EXERCISE PROMPT
Set down, please, exactly the lines below that run from the line with "Home (12, 54)" to the line with "Can Foreigners Own Property in Georgia? (84, 2269)", both lines included.

Stored items:
____
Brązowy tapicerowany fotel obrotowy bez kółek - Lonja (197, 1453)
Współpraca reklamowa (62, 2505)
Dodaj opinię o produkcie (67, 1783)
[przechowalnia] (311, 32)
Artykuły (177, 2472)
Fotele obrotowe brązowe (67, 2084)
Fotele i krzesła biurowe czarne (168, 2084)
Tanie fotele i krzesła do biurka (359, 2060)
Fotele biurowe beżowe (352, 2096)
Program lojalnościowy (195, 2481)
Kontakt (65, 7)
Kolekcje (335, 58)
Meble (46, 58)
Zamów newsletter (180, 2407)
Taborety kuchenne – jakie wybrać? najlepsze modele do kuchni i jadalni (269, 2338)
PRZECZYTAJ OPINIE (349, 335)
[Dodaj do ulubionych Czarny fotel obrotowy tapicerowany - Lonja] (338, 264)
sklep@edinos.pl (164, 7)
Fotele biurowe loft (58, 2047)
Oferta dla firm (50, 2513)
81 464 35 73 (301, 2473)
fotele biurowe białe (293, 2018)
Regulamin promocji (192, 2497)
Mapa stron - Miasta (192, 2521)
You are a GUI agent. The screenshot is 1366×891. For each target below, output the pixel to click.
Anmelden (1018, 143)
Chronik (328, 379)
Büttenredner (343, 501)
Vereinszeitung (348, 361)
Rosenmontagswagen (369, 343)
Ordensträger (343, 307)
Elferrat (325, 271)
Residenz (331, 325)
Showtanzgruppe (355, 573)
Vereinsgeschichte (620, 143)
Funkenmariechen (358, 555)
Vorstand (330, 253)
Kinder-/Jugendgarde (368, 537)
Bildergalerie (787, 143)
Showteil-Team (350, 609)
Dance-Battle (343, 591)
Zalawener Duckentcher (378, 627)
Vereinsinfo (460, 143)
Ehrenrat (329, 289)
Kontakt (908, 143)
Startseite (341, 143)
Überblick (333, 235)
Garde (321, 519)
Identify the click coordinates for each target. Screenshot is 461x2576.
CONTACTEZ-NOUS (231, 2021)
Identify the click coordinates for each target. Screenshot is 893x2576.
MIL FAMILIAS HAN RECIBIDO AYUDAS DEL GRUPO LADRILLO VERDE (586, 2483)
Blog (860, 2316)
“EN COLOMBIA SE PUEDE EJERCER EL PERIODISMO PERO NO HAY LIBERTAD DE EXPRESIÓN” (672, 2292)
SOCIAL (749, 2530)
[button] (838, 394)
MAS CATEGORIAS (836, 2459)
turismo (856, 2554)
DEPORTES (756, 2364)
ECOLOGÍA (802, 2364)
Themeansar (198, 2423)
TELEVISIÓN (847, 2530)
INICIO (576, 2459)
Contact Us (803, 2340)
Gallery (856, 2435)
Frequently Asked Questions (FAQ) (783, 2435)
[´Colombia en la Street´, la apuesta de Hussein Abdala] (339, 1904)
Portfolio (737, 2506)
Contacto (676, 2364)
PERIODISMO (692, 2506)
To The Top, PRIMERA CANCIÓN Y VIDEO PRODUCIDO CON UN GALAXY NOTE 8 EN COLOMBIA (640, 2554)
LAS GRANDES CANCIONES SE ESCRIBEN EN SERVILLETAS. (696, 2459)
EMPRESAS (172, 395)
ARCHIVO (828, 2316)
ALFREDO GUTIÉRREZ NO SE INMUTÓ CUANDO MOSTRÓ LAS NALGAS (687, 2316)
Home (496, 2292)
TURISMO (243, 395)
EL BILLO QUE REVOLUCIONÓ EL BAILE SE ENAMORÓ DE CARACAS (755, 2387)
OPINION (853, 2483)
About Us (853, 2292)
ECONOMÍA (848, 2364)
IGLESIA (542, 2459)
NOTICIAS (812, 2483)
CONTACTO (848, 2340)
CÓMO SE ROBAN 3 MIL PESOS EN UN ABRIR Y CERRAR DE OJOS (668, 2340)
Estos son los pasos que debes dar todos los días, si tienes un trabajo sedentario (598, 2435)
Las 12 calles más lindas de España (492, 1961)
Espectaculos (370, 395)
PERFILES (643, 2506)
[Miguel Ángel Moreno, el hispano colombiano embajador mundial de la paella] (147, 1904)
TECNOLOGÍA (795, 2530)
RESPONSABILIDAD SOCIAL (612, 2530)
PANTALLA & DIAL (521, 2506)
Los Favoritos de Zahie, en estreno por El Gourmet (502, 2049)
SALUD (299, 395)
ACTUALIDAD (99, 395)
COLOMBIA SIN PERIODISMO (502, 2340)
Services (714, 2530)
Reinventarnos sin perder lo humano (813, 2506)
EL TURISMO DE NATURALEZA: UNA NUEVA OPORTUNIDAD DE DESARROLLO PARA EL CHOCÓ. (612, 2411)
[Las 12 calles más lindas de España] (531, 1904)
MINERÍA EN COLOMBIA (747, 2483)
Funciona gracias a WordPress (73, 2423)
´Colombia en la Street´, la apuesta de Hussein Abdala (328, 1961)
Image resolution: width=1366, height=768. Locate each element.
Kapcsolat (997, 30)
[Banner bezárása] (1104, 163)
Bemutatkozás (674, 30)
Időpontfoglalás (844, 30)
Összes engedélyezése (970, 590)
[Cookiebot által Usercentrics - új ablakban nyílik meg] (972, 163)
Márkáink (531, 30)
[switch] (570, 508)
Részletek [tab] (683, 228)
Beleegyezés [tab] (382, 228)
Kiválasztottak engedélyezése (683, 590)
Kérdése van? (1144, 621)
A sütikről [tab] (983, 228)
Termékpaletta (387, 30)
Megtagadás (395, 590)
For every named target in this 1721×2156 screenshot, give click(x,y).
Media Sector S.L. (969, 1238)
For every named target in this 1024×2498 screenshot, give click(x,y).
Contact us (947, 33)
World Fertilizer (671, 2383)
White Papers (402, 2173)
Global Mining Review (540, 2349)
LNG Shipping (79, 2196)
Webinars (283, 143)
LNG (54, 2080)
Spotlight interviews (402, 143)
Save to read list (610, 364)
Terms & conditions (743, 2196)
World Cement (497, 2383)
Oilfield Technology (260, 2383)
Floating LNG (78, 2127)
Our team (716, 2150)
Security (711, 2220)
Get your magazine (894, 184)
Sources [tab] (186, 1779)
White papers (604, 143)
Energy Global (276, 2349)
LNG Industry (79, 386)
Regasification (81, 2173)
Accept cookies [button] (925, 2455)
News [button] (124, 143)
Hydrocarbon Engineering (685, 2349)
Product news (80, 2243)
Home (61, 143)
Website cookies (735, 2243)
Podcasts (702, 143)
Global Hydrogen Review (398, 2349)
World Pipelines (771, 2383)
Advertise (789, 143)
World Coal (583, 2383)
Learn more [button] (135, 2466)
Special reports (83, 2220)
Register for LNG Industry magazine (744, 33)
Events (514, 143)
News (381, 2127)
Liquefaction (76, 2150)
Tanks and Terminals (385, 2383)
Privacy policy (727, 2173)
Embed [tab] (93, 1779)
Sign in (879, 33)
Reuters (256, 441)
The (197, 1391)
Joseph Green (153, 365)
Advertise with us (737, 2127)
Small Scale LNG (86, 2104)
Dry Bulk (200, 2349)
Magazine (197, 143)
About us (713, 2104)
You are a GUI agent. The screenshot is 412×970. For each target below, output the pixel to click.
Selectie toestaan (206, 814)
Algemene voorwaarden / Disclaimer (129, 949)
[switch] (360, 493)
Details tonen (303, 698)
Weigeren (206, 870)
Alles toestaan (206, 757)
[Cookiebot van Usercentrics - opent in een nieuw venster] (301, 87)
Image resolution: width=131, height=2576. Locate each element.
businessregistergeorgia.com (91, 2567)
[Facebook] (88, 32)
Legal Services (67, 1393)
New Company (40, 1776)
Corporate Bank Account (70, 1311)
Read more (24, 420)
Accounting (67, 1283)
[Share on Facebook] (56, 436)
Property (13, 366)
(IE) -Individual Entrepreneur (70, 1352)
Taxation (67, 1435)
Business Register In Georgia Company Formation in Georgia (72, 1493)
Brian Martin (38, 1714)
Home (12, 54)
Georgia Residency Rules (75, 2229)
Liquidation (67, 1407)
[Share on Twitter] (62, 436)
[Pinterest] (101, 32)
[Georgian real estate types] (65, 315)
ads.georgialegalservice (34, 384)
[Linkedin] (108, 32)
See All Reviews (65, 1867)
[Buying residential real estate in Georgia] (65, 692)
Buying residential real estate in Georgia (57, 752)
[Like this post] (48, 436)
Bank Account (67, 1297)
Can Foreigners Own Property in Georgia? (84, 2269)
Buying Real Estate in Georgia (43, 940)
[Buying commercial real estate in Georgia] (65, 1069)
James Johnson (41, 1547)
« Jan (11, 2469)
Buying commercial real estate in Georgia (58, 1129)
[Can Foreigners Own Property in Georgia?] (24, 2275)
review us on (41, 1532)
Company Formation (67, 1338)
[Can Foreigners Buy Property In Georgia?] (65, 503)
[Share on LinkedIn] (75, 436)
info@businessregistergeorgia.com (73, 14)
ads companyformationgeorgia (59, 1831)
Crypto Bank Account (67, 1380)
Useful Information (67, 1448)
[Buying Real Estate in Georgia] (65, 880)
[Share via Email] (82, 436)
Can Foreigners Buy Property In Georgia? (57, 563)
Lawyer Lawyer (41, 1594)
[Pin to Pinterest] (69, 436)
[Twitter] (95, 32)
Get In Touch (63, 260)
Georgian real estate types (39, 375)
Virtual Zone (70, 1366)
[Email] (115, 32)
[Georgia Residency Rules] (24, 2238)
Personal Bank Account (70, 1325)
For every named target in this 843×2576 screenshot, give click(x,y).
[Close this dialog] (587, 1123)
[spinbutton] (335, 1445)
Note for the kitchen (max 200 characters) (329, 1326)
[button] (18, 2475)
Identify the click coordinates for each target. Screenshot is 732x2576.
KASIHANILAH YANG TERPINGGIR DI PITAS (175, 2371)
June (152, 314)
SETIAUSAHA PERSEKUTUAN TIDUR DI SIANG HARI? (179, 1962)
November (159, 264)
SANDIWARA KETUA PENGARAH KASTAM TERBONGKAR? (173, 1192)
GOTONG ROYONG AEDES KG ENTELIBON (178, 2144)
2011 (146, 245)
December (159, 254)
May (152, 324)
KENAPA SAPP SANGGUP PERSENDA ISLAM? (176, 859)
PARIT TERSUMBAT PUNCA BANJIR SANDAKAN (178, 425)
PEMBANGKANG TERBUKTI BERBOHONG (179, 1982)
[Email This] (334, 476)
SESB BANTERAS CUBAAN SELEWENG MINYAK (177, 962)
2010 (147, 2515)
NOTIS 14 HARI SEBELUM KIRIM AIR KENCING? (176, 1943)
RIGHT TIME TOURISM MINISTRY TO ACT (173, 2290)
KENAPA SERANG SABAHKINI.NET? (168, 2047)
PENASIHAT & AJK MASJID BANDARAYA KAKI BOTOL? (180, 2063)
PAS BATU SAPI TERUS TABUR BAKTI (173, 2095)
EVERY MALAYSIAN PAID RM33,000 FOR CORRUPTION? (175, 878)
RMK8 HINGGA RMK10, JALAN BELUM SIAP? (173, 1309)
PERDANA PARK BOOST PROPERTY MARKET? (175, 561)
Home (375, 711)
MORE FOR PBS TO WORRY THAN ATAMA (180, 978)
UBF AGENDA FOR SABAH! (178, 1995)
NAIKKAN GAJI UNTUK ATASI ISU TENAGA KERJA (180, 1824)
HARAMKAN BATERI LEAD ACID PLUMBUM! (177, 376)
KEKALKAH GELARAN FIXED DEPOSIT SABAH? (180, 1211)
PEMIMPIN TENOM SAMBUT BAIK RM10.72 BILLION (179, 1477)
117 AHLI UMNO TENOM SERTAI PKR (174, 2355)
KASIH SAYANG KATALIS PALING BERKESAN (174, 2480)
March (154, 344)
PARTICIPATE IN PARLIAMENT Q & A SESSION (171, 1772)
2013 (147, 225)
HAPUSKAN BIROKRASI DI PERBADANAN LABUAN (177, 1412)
____
ANSWER BELOW
Home (12, 54)
Georgia Residency Rules (75, 2229)
Liquidation (67, 1407)
[Share on Twitter] (62, 436)
[Pinterest] (101, 32)
[Georgian real estate types] (65, 315)
ads.georgialegalservice (34, 384)
[Linkedin] (108, 32)
See All Reviews (65, 1867)
[Buying residential real estate in Georgia] (65, 692)
Buying residential real estate in Georgia (57, 752)
[Like this post] (48, 436)
Bank Account (67, 1297)
Can Foreigners Own Property in Georgia? (84, 2269)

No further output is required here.